- _Request_
Please shift every coordinate in the answers of the entries below by -33, then write out all the entries again with their requests included. Leave the pictures out.

● ● ● ●

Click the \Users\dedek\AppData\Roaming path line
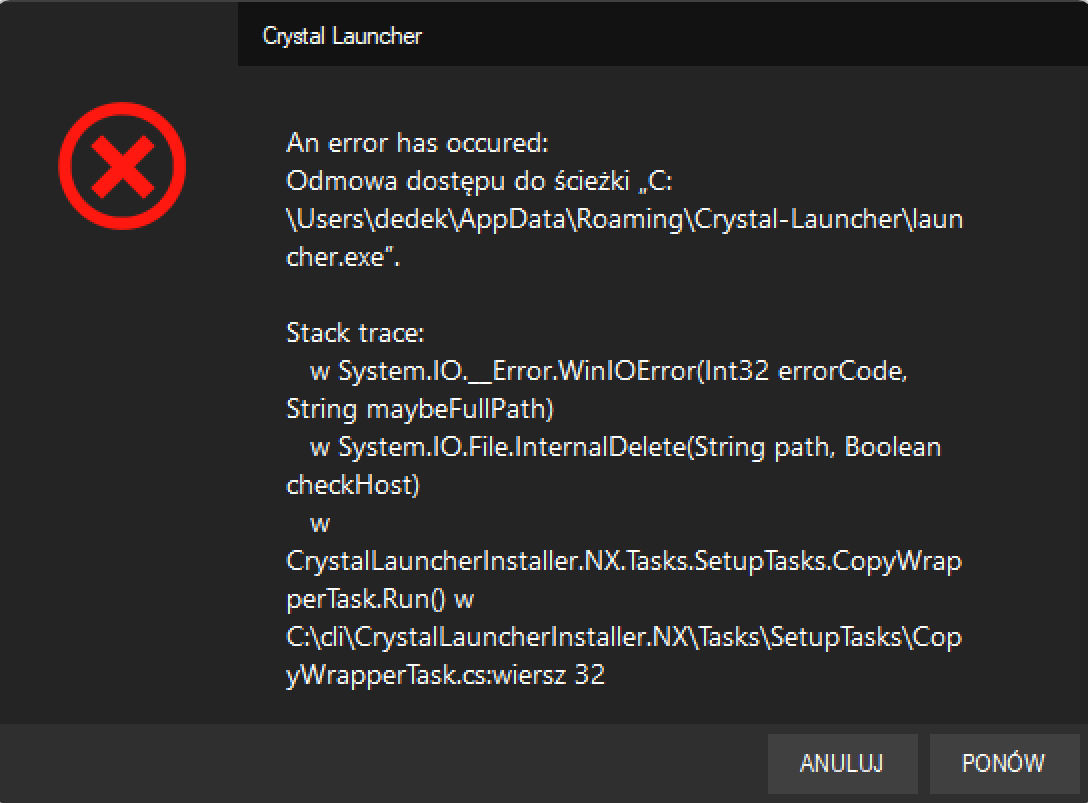624,220
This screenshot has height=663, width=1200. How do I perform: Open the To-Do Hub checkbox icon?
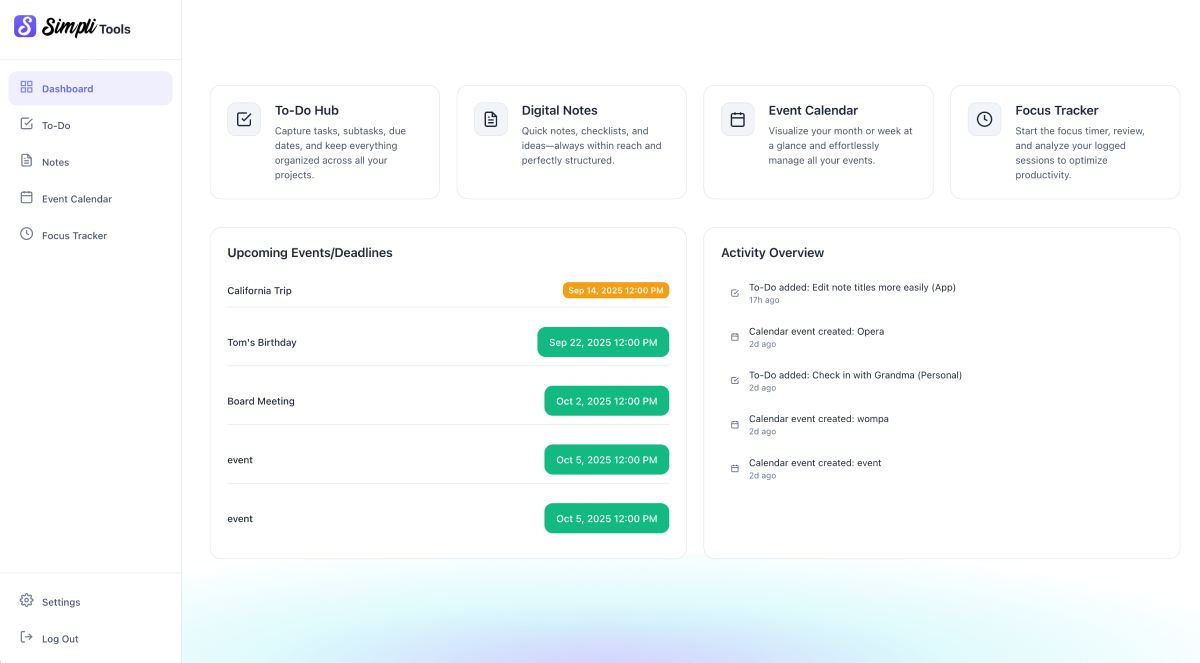point(244,119)
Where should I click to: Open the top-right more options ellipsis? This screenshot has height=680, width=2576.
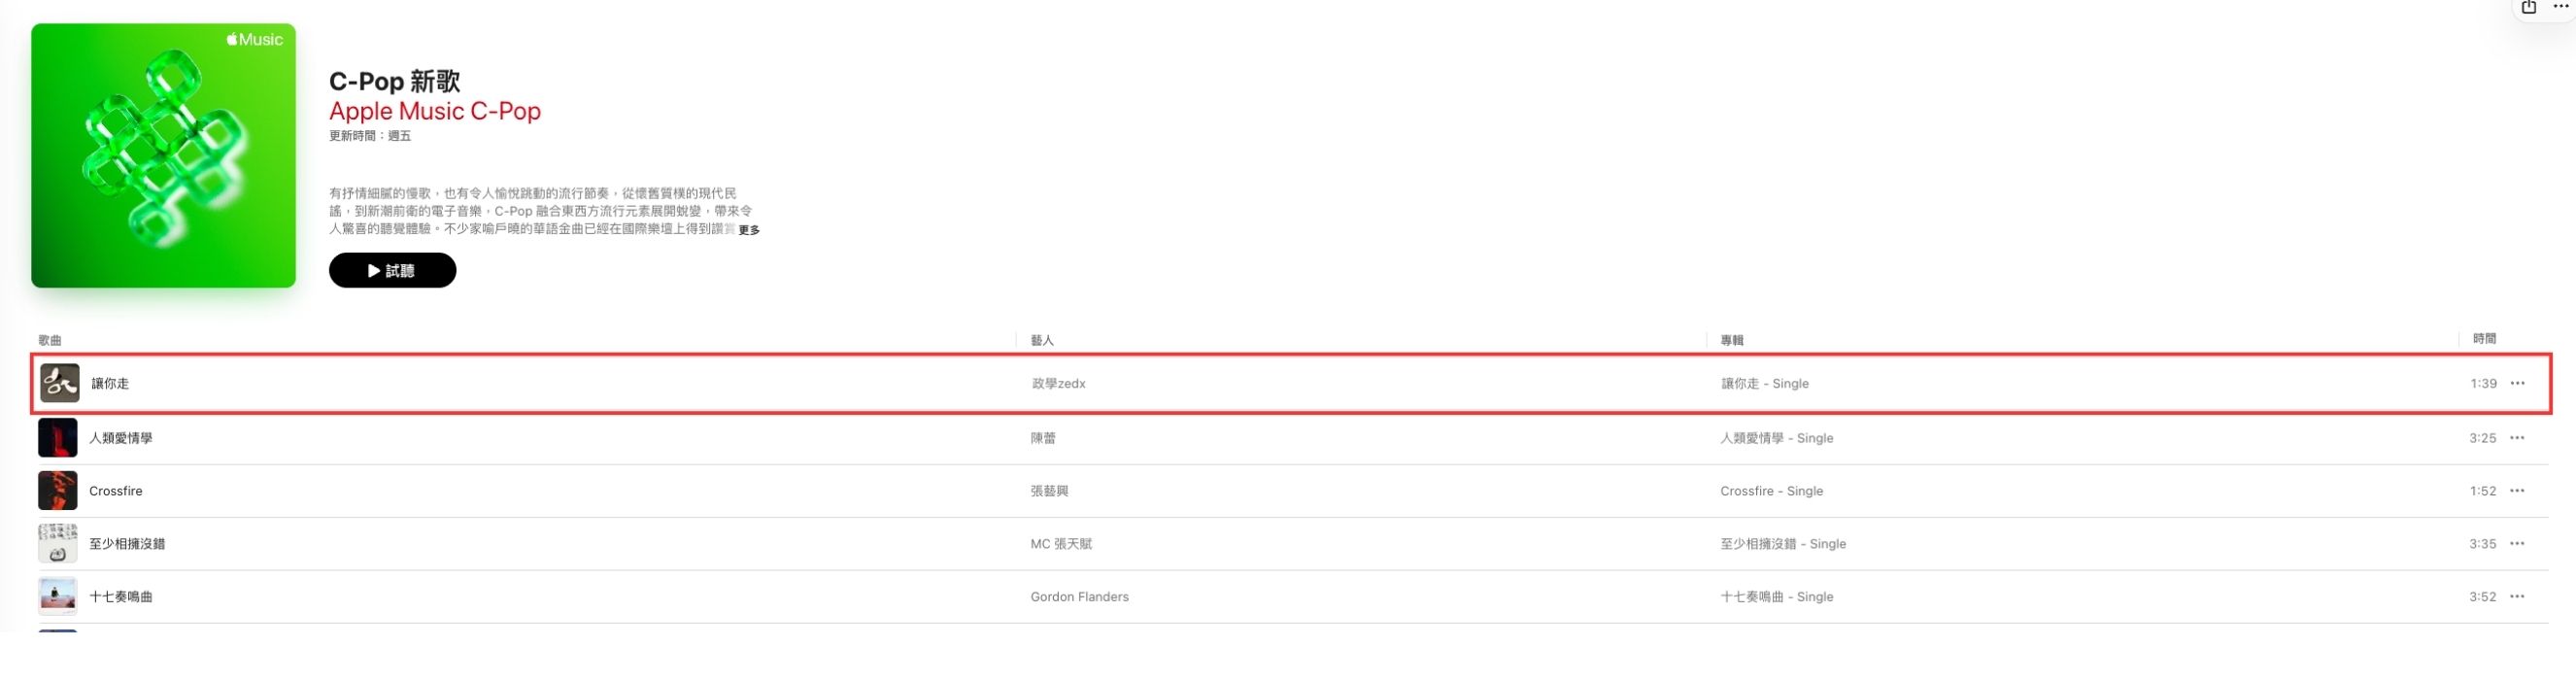click(x=2561, y=7)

● ● ● ●

- _Solution_
Click the \Users\dedek\AppData\Roaming path line
591,187
This screenshot has height=663, width=1200. How do I perform: Open the To-Do Hub checkbox icon?
point(211,86)
Where should I click to: Open the top-right more options ellipsis? This screenshot has height=680, width=2576.
click(x=2528, y=-26)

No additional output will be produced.